Sometimes, a great idea can come from a simple premise. That’s how Son and Bone, the next game from TeamKill Media, the studio behind last year’s Quantum Error, came to be: a first-person shooter where you kill dinosaurs. Inspired by the dormant Turok series, TeamKill’s lead developer Micah Jones remarks about a joke the studio’s fans have made since the reveal of its dinosaur shooter at the top of the year. “They say, ‘If other game companies won’t do it, these developers will,’” Jones says, explaining that everyone on the team is a big fan of the Turok series.

After watching roughly 10 minutes of new Son and Bone gameplay, the Turok inspiration is clear, but so are its fast-paced arcade roots. “We like tactical, realistic stuff, but in this scenario, we were definitely seeking to be what you’d call a boomer shooter today, something more arcade-y and focused on chaotic gameplay.” That’s why I saw the kind of stuff the Doom series popularized: floating neon ammo and weapon pickups, gory execution kills activated by clicking R3 when an enemy flashes orange, the kind of movement that feels as if your field-of-view is cranked high, and plenty of blood. In a game where the premise is about killing dinosaurs, the boomer shooter gameplay feels like a perfect fit.
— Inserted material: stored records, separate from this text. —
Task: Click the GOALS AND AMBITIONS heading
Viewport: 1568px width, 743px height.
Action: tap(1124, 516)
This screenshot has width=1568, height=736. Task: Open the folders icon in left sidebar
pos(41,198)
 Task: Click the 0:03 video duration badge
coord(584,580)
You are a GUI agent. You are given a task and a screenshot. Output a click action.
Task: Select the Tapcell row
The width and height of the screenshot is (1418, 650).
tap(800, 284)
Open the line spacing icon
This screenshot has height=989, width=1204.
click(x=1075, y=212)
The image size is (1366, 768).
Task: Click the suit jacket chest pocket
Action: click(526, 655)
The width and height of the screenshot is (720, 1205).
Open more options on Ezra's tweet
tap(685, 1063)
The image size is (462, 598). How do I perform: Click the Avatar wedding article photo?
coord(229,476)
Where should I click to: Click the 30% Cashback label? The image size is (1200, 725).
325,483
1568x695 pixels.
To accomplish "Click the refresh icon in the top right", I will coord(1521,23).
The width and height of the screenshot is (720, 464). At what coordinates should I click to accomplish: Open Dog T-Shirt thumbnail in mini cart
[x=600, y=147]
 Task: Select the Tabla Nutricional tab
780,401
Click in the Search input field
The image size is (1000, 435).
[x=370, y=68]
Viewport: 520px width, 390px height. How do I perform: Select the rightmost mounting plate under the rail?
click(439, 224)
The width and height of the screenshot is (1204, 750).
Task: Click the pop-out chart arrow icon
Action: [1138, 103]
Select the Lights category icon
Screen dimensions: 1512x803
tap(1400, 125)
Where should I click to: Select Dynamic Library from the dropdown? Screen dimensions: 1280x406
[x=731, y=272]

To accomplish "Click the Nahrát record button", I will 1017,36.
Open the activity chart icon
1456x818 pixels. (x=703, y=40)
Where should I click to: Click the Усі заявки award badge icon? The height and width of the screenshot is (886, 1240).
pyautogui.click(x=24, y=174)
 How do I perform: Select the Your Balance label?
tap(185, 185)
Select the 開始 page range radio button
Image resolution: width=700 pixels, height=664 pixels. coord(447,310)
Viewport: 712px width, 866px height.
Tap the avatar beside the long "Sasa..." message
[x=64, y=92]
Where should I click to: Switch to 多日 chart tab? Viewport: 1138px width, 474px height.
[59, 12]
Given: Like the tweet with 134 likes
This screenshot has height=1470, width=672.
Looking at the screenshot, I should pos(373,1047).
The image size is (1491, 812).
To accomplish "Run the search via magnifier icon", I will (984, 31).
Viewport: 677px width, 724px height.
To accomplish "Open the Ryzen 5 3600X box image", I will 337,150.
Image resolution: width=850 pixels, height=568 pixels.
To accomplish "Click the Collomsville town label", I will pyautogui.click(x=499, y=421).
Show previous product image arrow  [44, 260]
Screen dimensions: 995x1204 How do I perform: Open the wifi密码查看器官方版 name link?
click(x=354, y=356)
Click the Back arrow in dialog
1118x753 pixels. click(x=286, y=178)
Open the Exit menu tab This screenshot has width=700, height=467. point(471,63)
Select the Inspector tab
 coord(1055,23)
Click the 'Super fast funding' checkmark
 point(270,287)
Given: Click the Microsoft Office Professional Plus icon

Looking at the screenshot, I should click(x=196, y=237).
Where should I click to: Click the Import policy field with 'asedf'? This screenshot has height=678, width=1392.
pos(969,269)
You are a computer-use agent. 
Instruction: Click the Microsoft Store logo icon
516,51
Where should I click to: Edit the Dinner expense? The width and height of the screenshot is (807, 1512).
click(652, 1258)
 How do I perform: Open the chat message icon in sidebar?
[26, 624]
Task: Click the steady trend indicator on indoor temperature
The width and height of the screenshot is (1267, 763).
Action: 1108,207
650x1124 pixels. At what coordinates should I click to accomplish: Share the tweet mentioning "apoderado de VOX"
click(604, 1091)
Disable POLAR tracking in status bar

At the start of the game, Sheriff Samson is protecting a small town, but some bad things happen: bandits kill some people and take others hostage, and he goes after them. What transpires afterward involves aliens, their survival gauntlet featuring dinosaurs, other humans, and more created to see which DNA to use to create the perfect life form, and different worlds and timelines. Samson is modified with dinosaur DNA, which is why he has super strength and other inhuman abilities, and cares less about surviving this alien gauntlet and more about returning to Earth safely with the kidnapped people.

Jones says players can expect to fight mostly dinosaurs, but there are also human enemies, human-hybrid-dinosaur foes, and more. In my preview, I saw hostile alligators, snakes, raptors, and a passive brachiosaurus (that will turn hostile if you attack it). Players can expect t-rex enemies and other dinosaur classics like the spitting dilophosaurus that paints the screen with black effects and the spiky ankylosaurus. Players will have to handle Turok-style platforming over wooden docks, rocks jutting out of the ground, traps, and more. A laser lasso that acts as a grappling hook aims to make movement even more dynamic in combat and when platforming.

Son and Bone, like TeamKill’s other games, is visually impressive, and Jones says the team aims to look triple-A in that regard. But he also notes that as a team of four based in Montana – TeamKill was started in 2016 by four Jones brothers and remains that today – sometimes that can backfire. At an indie scale, mechanically, it’s hard to compete with multimillion-dollar first-person shooters like Call of Duty and Doom.

“We like the challenge, but it is hard, and we can’t do everything a big company can do,” Jones says, explaining how TeamKill’s visual style also ends up getting its games lumped into comparisons with triple-A releases. “We’re definitely going to try to meet that level every time, even if we’re small. Since [Son and Bone] is a smaller, more focused game, it should be easier to deliver a very polished triple-A quality of feel and gameplay since it won’t have all these massively complicated mechanics.

“It’s all a learning experience, and I like to look towards triple-A as a goal. If we fall short, we’re small and we learn from that.”

The dinosaur shooting will hopefully continue sooner rather than later as TeamKill is targeting a summer or fall release window for Son and Bone.